RFC on Tasking Inside our NodeMCU Framwork

TerryE commented 5 years ago

The NodeMCU architecture in essence.

NodeMCU works broadly the same as Node.js (here is a good overview). On the ESP variants (RTOS for the ESP32 or the non-OS SDK), a Lua application is composed of a set of tasks organised and scheduled through a Single Threaded Event Loop Scheduler.

Each task typically has a thin C initiator which then calls a Lua function that may call other Lua functions in turn, but then the whole runs to completion. The event scheduler will then start the next task ready to run based on FIFO within priority. The whole framework is based on the rule that individual tasks run to completion and are not interrupted by other tasks, so the system as a whole can be implemented in a single processing thread. For this to work, tasks should be short, sharp and non-blocking. Each tasks is typically initiated based on an external event: a timer has fired, a GPIO has been set, a network packet has arrived, and so these are referred to as callbacks in SDK terminology. Because the Lua VM only executes one task at a time we don't need mutexes or other fancy task synchronisation mechanisms. Multi-tasking is cooperative: a task yields control by terminating.
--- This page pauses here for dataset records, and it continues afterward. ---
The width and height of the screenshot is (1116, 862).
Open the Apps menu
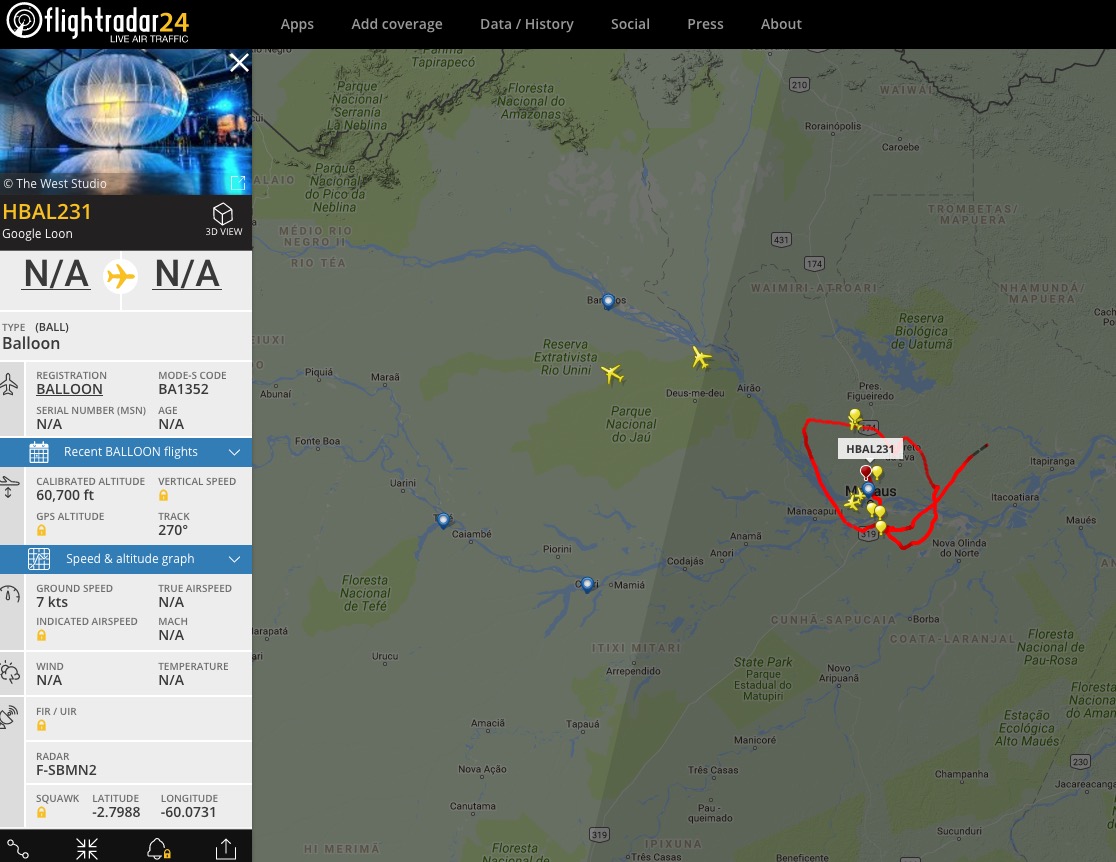[x=297, y=24]
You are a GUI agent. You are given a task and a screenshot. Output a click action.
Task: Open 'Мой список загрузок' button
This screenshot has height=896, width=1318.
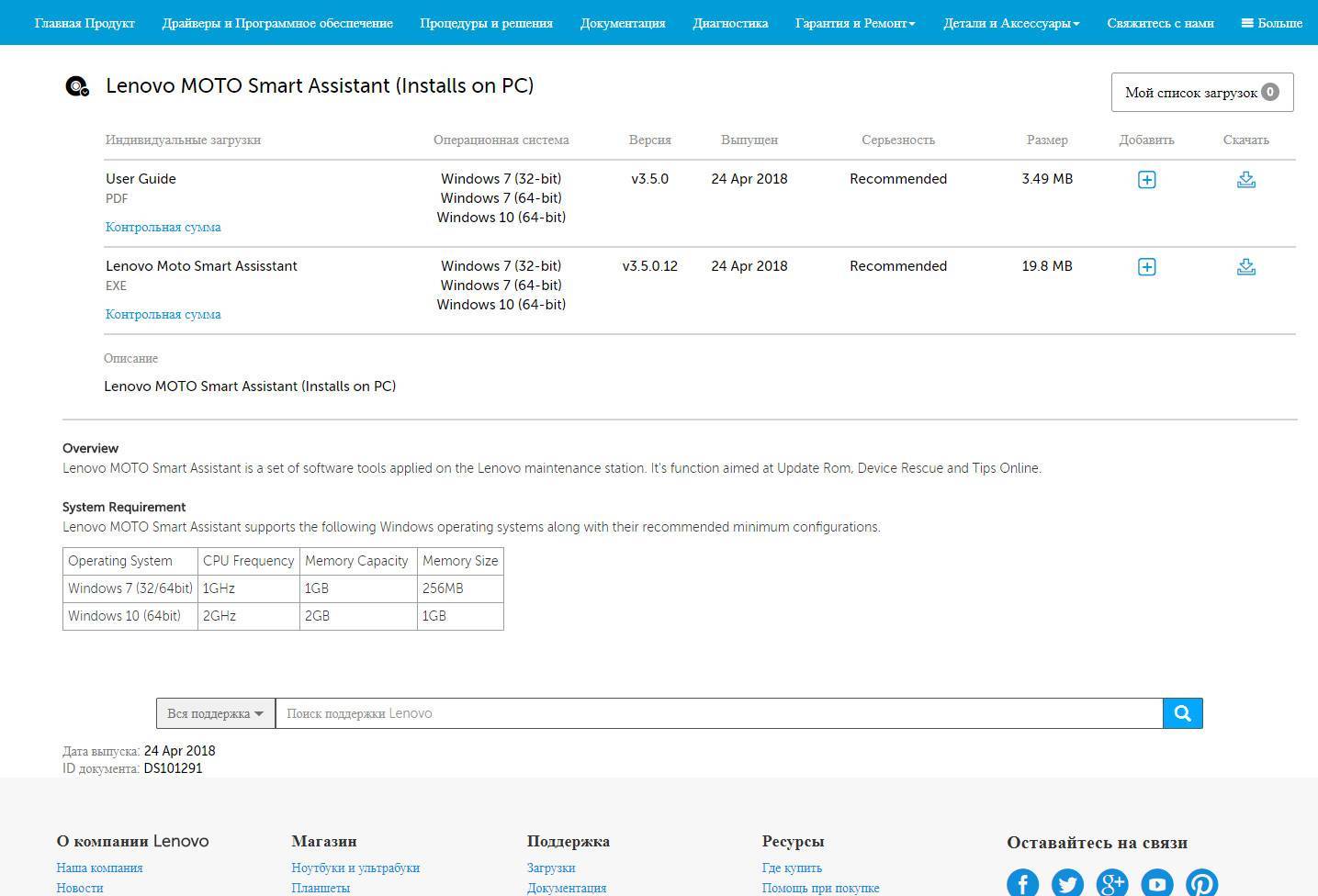point(1201,92)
In a typical well-written ESP Lua application, most task are short and execute within a few milliseconds so the ESP processor can complete 100s of tasks a second with minimal overhead, making it and NodeMCU really well suited to embedded IoT applications.

So a typical implementation pattern for a task is that is comprises:

A initiator coded in C which is scheduled in response to an external event. For example a network socket event, such as receiving a TCP packet, invokes the routine net_recv_cb() which then decodes the event and decides which Lua action function to execute.
There is typically a 1-1 association with a Lua-callable booking function which can book such events and associate the correct Lua function with the event occurring, in this case net_on('receive',func).

Because each task exits from a Lua VM perspective, that is the Lua call stack unrolls entirely, the only Lua variables that are preserved from task-to-task are stored in the Lua environment (_G) and in the Lua Registry or their direct children. The Lua GC will collect all local variables created and released during the task execution.

Because Lua task functions must persist from task to task, this are all stored in the Lua Registry and referenced using an integer handle. The booking function will use the luaL_ref() API to allocate this registry slot and obtain the handle, and then the event routine will retrieve the task function using this handle and then call luaL_unref() to return the used slot to the pool, before executing a lua_call() to execute the Lua task.

This is a pretty fixed implementation pattern but we haven't encapsulated this in a higher level API, so there are subtle differences in how this is coded from task to task. Not good.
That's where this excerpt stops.